[Target position rows]
# # # #
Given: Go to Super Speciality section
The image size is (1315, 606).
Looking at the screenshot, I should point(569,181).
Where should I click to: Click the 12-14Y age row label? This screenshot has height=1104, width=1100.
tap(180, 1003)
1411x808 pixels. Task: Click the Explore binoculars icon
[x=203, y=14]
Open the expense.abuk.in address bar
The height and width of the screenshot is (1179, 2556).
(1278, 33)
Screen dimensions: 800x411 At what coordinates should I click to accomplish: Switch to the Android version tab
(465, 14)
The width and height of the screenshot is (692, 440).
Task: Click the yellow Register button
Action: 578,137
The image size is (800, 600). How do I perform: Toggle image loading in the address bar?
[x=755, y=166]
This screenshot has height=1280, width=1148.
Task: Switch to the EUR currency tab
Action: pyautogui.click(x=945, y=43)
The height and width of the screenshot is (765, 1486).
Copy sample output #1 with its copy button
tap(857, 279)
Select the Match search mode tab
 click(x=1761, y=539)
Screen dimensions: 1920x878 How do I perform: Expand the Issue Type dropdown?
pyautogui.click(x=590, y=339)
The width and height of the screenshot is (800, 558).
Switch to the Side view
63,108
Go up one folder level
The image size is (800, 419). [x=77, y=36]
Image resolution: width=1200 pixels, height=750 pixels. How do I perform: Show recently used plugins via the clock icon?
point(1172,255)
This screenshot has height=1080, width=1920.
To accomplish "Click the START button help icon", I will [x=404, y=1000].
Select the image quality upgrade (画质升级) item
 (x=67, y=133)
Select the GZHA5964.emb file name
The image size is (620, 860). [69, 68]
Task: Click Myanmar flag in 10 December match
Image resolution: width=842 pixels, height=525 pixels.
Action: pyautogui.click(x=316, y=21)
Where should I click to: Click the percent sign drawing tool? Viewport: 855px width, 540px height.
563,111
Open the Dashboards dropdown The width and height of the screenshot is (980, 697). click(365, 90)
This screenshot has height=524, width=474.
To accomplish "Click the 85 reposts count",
# # # #
■ **Task requirements**
Return the rows word for word, beginning with the line that contains "This screenshot has height=524, width=474." and continuing through the last row.

■ **Solution to this exercise**
This screenshot has height=524, width=474.
To accomplish "Click the 85 reposts count",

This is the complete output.